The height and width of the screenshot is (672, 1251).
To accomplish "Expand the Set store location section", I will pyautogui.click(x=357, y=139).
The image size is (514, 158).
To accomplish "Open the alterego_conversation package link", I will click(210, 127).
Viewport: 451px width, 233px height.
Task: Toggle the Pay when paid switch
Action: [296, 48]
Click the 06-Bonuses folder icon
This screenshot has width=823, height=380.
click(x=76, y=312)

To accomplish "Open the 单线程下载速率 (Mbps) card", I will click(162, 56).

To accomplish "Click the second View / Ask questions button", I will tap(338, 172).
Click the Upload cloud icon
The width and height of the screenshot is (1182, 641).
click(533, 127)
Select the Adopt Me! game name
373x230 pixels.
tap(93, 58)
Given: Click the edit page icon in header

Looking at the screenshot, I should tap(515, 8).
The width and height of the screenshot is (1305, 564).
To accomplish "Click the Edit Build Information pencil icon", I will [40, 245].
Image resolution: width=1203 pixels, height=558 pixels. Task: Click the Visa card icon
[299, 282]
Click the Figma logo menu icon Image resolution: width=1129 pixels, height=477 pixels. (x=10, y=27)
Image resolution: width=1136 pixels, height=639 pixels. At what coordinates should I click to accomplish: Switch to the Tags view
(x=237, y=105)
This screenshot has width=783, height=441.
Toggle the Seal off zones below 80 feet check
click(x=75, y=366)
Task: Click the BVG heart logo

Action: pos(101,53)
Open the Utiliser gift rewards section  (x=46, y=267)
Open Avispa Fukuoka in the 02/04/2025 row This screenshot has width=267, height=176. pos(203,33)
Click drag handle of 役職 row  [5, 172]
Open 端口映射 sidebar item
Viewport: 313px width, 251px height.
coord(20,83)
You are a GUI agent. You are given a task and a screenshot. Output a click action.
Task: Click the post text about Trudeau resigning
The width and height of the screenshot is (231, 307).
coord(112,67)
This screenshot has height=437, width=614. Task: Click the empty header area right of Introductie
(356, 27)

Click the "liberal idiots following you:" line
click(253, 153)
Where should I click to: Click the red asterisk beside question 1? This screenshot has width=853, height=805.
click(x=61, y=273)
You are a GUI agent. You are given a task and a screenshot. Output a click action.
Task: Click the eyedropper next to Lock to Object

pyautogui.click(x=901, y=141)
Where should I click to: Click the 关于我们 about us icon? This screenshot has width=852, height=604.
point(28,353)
-------------------------
» **The task**
Reproduce all the records, exactly and in full.

» **Task answer**
The height and width of the screenshot is (672, 1251).
To accomplish "Expand the Set store location section", I will pyautogui.click(x=357, y=139).
The image size is (514, 158).
To accomplish "Open the alterego_conversation package link", I will click(210, 127).
Viewport: 451px width, 233px height.
Task: Toggle the Pay when paid switch
Action: [296, 48]
Click the 06-Bonuses folder icon
This screenshot has width=823, height=380.
click(x=76, y=312)

To accomplish "Open the 单线程下载速率 (Mbps) card", I will click(162, 56).

To accomplish "Click the second View / Ask questions button", I will tap(338, 172).
Click the Upload cloud icon
The width and height of the screenshot is (1182, 641).
click(533, 127)
Select the Adopt Me! game name
373x230 pixels.
tap(93, 58)
Given: Click the edit page icon in header

Looking at the screenshot, I should tap(515, 8).
The width and height of the screenshot is (1305, 564).
To accomplish "Click the Edit Build Information pencil icon", I will [40, 245].
Image resolution: width=1203 pixels, height=558 pixels. Task: Click the Visa card icon
[299, 282]
Click the Figma logo menu icon Image resolution: width=1129 pixels, height=477 pixels. (x=10, y=27)
Image resolution: width=1136 pixels, height=639 pixels. At what coordinates should I click to accomplish: Switch to the Tags view
(x=237, y=105)
This screenshot has width=783, height=441.
Toggle the Seal off zones below 80 feet check
click(x=75, y=366)
Task: Click the BVG heart logo

Action: pos(101,53)
Open the Utiliser gift rewards section  (x=46, y=267)
Open Avispa Fukuoka in the 02/04/2025 row This screenshot has width=267, height=176. pos(203,33)
Click drag handle of 役職 row  [5, 172]
Open 端口映射 sidebar item
Viewport: 313px width, 251px height.
coord(20,83)
You are a GUI agent. You are given a task and a screenshot. Output a click action.
Task: Click the post text about Trudeau resigning
The width and height of the screenshot is (231, 307).
coord(112,67)
This screenshot has height=437, width=614. Task: Click the empty header area right of Introductie
(356, 27)

Click the "liberal idiots following you:" line
click(253, 153)
Where should I click to: Click the red asterisk beside question 1? This screenshot has width=853, height=805.
click(x=61, y=273)
You are a GUI agent. You are given a task and a screenshot. Output a click action.
Task: Click the eyedropper next to Lock to Object

pyautogui.click(x=901, y=141)
Where should I click to: Click the 关于我们 about us icon? This screenshot has width=852, height=604.
point(28,353)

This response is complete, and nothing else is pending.